Repeat the lines from the one containing "Given: Click magnifier" through the one containing "Looking at the", both included, and leave the pictures out of your answer.

MATERIAL PROVIDED ::
---------------

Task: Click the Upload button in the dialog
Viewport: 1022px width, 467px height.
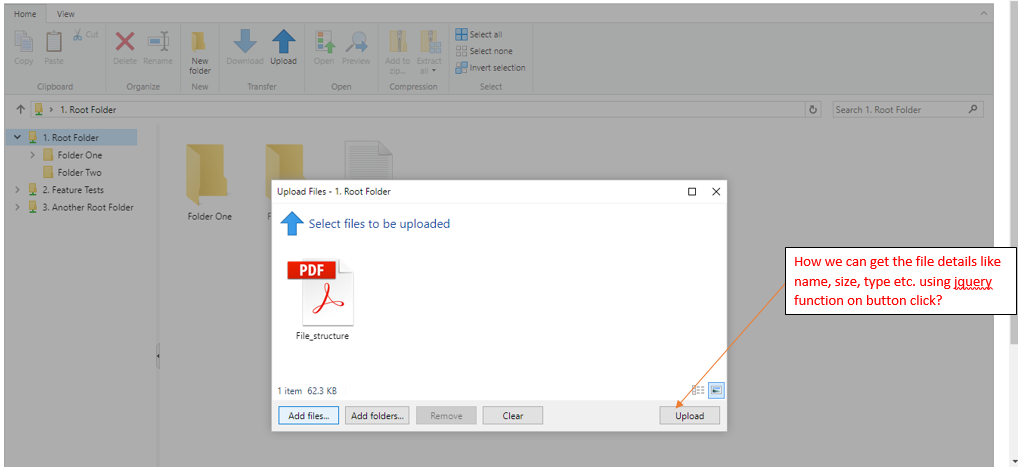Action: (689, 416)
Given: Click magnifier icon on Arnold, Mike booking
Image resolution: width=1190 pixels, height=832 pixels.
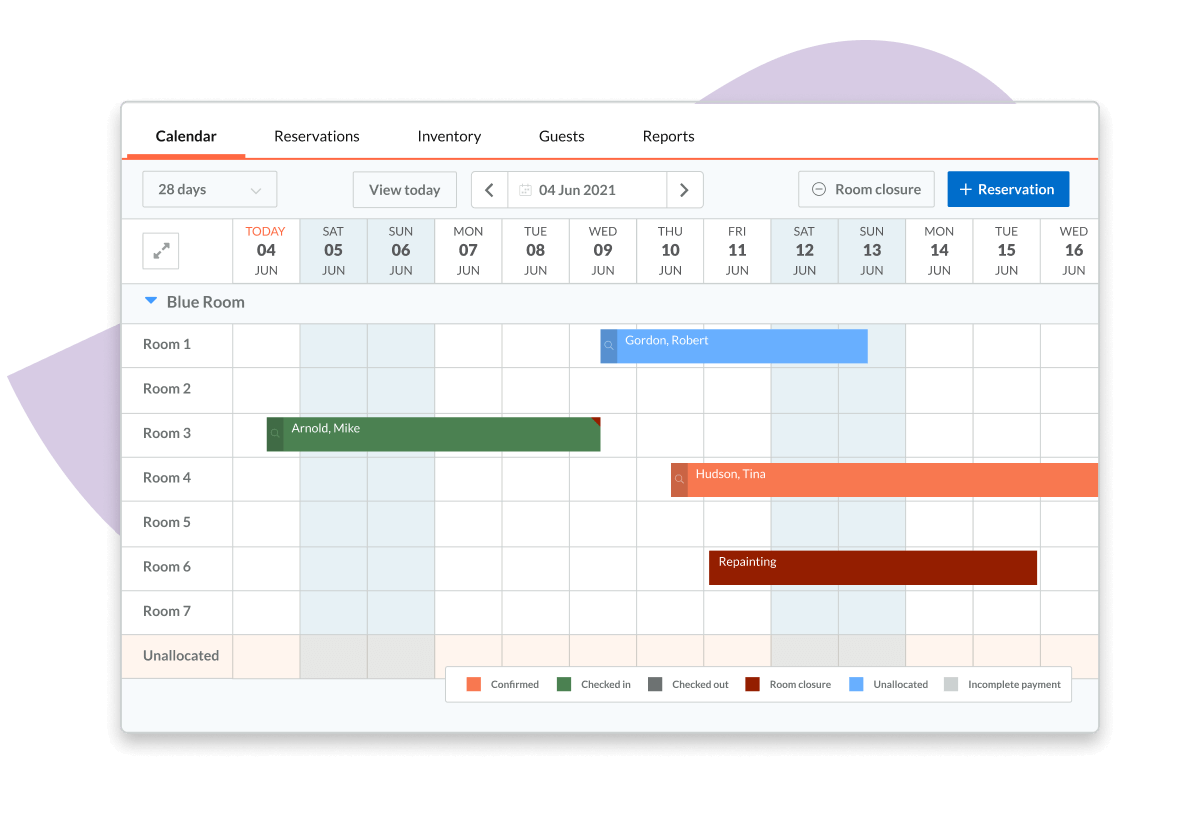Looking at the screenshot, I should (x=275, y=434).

---------------

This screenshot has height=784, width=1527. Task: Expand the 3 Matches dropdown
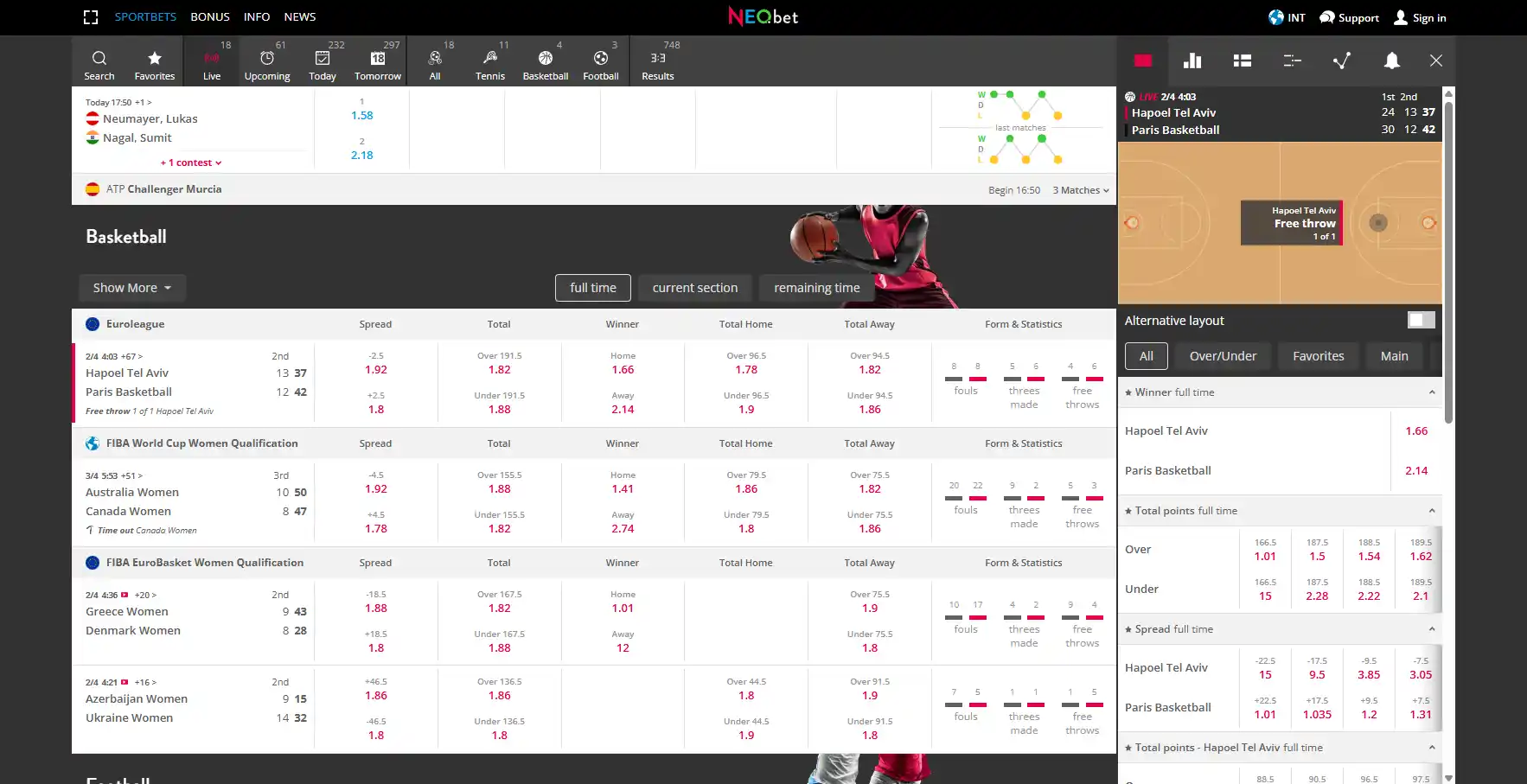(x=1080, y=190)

---------------

COMPLETED TASK ::
Given: Click magnifier icon on Arnold, Mike booking
Image resolution: width=1190 pixels, height=832 pixels.
Looking at the screenshot, I should (x=275, y=434).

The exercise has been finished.